Hi, and thanks for your interest! That is interesting and that change probably would make sense, but changing that at this point would make it a breaking change to all the previous migrations right? I.e how would that new behavior affect previous migrations?

jxs avatar Mar 28 '25 11:03 jxs

Hey @jxs,

I think this is fairly straightforward to do in a backwards compatible manner, we add a new migrate_with_options() function and then the current behavior would call the new function with MigrateOptions::default(), for example:

#[derive(Default, Debug)]
pub struct MigrateOptions {
  pub normalize_newlines: bool,
  pub strip_comments:bool,
}

I think the trickier part will be modify the input as we stream the bytes to the hasher without allocating, skipping \r should be trivial, for comments we would need a flag to indicate whether we are in a comment.

I presume that instead of calling hash() on the sql: &str here we would iterate the sql string bytes and instead call write() on the hasher.

I don't know much about SQL comments except the -- delimiter, are there other ways to define comments in SQL that refinery supports?
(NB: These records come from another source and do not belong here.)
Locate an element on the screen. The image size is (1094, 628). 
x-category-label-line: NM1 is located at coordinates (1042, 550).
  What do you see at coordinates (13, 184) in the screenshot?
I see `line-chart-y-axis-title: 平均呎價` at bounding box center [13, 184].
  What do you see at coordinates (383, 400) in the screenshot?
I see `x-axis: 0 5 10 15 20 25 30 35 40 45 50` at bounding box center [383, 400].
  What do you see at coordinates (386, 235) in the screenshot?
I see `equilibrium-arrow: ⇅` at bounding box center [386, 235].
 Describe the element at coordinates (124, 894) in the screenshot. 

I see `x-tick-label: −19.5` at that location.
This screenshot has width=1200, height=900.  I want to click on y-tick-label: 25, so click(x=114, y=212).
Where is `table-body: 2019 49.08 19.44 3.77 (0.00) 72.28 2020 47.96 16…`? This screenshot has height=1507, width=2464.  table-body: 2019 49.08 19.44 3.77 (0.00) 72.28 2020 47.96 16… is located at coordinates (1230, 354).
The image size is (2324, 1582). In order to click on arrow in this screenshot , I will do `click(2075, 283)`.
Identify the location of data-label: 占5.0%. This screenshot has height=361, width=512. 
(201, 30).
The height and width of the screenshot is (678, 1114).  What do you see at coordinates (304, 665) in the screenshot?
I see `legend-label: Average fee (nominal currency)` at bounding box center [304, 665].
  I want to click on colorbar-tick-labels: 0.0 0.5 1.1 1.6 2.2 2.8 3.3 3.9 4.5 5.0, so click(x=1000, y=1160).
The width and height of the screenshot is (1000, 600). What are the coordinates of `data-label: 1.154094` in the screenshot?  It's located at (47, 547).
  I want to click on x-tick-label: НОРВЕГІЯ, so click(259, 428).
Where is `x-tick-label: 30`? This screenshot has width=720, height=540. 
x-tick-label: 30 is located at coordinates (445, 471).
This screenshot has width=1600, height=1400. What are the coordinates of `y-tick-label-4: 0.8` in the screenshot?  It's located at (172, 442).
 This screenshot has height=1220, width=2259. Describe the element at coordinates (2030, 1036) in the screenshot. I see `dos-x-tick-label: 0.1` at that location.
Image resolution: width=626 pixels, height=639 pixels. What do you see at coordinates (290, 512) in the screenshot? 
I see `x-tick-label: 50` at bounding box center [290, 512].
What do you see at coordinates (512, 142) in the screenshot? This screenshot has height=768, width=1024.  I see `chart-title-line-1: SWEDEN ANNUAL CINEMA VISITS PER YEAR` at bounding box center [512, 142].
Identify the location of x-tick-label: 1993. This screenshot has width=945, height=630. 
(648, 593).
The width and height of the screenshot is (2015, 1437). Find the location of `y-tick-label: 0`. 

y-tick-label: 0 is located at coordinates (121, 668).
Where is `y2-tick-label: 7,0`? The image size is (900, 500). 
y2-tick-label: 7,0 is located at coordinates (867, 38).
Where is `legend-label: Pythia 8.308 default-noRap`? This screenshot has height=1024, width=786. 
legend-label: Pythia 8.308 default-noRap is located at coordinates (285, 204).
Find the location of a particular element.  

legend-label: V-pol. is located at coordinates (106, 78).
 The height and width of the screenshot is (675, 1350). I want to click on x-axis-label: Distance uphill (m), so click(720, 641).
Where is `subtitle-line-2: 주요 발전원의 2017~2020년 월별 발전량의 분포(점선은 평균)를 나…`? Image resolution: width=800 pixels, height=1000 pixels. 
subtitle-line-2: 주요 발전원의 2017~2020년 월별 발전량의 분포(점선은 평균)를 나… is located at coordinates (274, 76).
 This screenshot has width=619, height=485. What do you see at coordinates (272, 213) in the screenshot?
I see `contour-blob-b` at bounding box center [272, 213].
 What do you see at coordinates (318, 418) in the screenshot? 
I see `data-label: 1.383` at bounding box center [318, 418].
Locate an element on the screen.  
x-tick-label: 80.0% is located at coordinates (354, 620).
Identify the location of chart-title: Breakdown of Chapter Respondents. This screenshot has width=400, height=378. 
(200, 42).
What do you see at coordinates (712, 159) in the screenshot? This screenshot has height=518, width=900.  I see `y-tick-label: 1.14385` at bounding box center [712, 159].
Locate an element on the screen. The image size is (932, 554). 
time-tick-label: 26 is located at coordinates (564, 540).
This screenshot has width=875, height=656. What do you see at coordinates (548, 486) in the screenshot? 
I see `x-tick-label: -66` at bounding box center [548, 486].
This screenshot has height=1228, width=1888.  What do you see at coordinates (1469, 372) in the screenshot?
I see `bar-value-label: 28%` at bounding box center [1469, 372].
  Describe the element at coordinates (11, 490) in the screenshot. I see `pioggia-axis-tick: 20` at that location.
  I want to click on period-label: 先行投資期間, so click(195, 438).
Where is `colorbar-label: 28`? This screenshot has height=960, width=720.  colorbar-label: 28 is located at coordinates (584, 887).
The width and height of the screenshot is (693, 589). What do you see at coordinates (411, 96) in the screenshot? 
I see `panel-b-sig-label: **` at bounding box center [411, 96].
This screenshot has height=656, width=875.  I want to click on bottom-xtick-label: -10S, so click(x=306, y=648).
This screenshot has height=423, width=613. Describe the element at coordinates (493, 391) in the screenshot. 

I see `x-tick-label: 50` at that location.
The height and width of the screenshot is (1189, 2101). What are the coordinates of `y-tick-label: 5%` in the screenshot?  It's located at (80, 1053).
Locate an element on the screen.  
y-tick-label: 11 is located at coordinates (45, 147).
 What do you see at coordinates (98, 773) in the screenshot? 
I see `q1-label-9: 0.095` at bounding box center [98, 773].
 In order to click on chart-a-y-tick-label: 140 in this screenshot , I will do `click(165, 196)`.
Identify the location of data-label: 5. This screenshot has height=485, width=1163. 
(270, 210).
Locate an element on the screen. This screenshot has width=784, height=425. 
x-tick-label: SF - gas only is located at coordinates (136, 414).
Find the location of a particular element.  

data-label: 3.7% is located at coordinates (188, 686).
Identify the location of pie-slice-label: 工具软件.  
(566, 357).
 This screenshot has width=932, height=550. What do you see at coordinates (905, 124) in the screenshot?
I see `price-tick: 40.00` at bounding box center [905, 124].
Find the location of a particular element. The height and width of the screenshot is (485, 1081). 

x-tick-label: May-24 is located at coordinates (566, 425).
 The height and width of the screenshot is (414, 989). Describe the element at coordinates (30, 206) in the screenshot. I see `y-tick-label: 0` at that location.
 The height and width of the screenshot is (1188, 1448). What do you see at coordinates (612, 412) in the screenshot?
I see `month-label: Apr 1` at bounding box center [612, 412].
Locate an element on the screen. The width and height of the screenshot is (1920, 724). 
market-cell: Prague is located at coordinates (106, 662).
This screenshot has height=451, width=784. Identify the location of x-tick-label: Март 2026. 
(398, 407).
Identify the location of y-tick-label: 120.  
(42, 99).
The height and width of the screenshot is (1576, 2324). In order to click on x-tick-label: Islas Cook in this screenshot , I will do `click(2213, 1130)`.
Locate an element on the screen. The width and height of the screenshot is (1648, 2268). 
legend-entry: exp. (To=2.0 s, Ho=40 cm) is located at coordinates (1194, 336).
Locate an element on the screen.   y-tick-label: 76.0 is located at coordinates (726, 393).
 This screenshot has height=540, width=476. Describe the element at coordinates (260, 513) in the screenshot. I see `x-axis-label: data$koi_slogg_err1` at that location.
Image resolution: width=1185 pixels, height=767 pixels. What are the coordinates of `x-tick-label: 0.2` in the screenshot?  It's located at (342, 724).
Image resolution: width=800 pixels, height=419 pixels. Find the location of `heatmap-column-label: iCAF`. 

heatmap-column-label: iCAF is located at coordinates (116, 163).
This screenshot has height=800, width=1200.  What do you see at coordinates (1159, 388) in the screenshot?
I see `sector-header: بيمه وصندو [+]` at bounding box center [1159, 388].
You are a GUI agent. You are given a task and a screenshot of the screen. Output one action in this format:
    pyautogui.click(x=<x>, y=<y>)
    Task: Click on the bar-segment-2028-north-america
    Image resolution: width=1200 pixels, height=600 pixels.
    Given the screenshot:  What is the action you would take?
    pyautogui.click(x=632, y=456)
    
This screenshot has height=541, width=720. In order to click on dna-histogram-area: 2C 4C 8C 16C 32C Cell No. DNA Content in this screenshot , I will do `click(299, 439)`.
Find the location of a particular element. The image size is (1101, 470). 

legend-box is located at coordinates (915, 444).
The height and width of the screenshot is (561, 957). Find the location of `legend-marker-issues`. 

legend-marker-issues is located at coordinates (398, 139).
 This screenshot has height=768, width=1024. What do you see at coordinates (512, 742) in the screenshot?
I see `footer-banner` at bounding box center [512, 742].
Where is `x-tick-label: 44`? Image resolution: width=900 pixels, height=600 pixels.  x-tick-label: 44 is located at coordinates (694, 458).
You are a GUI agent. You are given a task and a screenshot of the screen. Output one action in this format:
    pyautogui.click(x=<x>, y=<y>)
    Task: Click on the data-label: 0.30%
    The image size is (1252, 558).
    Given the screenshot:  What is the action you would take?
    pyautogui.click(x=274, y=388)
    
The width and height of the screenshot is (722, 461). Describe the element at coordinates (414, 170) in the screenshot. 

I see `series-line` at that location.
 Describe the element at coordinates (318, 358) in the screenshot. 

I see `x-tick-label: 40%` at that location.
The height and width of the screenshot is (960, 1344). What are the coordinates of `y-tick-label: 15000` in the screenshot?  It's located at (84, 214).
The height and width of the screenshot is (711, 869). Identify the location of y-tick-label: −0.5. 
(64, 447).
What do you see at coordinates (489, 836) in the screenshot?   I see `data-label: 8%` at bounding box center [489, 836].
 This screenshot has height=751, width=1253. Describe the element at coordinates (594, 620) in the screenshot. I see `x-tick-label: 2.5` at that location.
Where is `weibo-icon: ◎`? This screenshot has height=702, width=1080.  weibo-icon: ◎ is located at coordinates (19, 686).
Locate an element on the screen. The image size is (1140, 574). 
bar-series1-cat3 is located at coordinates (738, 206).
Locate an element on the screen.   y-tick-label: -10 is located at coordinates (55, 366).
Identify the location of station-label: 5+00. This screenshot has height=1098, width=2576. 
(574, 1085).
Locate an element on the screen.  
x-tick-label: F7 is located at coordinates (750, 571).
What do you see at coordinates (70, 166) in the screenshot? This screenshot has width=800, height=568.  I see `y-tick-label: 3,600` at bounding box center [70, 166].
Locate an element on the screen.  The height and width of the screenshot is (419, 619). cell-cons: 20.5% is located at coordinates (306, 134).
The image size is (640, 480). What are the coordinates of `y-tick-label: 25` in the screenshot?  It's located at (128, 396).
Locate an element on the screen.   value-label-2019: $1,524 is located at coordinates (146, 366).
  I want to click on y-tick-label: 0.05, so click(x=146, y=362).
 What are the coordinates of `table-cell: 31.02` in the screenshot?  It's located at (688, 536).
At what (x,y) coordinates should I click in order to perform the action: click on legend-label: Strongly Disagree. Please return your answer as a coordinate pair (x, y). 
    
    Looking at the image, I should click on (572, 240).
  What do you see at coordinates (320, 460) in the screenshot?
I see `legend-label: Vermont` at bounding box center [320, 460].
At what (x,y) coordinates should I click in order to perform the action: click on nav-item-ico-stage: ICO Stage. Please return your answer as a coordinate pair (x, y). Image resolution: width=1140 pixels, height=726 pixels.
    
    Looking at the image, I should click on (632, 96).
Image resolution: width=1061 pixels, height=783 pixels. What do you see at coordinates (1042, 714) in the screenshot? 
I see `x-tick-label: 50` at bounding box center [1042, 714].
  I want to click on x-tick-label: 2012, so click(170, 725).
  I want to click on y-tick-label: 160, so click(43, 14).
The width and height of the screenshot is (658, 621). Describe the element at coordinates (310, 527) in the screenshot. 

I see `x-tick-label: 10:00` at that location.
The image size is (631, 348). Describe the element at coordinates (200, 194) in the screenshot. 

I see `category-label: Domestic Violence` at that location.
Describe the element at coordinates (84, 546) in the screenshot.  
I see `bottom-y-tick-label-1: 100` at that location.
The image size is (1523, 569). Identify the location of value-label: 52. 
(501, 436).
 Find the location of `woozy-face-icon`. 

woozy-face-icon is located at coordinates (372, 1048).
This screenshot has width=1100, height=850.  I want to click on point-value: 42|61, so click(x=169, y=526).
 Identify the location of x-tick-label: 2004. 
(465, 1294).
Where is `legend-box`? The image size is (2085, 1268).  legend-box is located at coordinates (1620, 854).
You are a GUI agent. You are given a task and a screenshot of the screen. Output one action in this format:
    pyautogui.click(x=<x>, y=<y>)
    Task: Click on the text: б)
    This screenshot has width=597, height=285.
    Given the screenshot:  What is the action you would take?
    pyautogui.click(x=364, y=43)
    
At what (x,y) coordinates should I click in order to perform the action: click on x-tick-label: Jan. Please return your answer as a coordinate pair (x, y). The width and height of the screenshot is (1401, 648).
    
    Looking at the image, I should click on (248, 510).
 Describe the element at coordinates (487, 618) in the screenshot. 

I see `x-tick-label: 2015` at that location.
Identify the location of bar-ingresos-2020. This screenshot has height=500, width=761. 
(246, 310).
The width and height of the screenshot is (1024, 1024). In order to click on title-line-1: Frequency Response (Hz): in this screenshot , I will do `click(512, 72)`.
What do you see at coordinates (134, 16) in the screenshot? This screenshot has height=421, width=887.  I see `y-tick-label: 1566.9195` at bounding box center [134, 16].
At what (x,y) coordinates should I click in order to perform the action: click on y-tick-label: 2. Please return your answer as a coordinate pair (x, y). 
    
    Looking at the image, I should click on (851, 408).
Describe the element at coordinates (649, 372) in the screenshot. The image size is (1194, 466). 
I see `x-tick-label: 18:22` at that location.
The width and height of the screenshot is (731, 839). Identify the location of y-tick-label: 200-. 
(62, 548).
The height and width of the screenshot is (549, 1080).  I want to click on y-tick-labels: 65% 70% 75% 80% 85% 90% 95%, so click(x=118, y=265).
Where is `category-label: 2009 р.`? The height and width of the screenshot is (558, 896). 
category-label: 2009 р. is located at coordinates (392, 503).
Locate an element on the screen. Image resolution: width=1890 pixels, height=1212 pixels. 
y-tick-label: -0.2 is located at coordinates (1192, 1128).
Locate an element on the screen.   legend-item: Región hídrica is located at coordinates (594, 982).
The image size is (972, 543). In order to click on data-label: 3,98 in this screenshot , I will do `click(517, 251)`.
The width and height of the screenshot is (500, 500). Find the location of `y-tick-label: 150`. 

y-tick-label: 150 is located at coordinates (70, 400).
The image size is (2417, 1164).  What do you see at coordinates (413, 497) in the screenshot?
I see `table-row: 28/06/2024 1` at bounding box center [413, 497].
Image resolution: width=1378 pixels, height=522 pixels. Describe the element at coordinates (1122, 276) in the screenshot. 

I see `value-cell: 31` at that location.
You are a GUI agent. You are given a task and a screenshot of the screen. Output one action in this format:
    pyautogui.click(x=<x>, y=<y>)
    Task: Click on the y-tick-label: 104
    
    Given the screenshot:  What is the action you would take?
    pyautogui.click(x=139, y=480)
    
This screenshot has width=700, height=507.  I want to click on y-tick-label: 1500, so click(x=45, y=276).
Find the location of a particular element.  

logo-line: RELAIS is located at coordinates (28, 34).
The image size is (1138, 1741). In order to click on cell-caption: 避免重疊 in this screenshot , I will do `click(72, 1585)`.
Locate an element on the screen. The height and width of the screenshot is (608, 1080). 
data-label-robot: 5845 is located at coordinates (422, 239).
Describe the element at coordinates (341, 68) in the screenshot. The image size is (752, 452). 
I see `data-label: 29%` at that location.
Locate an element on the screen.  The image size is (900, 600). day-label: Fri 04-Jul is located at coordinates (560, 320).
tmpfs avatar Apr 23 '25 01:04 tmpfs

I've run into the same problem, and ended up ultimately forking refinery, and updating embed_migrations to allow specifying whether to normalize line endings or not. The code is here: https://github.com/raycast/refinery/commit/9ade7094ea80471e4eaffbe18398d162128c05bb It should be backwards compatible, by specifying the line endings that the project first used, i.e. either refinery::LineEndingNormalization::AsLF or refinery::LineEndingNormalization::AsCRLF – assuming the codebase doesn't have a mix of both line endings.

I'm happy to open a PR, if it's something that you would consider.